Once the line containing "The New Deal (32, 2027)" is located, output it and every line after it through the end of the records, exactly as written and nothing else.
----- Input data
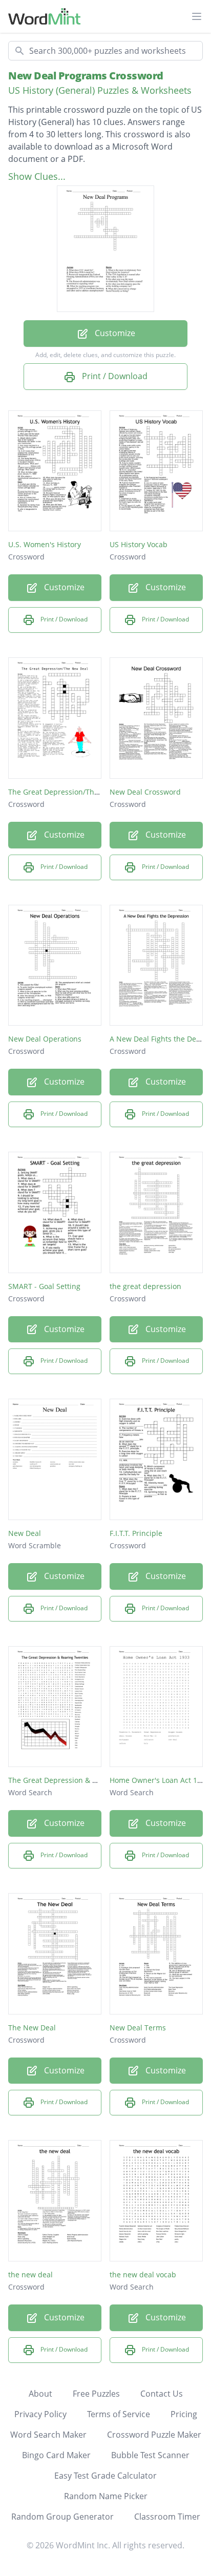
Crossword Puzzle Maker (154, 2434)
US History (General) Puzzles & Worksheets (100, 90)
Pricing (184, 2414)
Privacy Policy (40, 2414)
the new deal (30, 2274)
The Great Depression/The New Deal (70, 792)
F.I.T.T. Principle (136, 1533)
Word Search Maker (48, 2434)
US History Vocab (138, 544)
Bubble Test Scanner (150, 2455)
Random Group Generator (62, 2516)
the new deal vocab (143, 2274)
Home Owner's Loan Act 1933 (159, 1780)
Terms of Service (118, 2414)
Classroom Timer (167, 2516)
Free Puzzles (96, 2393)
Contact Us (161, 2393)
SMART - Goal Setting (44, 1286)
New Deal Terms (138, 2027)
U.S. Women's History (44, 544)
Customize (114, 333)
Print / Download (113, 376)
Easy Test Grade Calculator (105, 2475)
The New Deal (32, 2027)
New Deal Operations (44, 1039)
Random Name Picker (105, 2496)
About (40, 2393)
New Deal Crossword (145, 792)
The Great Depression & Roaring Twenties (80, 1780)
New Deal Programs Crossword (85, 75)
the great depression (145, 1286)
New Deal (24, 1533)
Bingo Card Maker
----------
_Written reply_.
The New Deal (32, 2027)
New Deal Operations (44, 1039)
Random Name Picker (105, 2496)
About (40, 2393)
New Deal Crossword (145, 792)
The Great Depression & Roaring Twenties (80, 1780)
New Deal Programs Crossword (85, 75)
the great depression (145, 1286)
New Deal (24, 1533)
Bingo Card Maker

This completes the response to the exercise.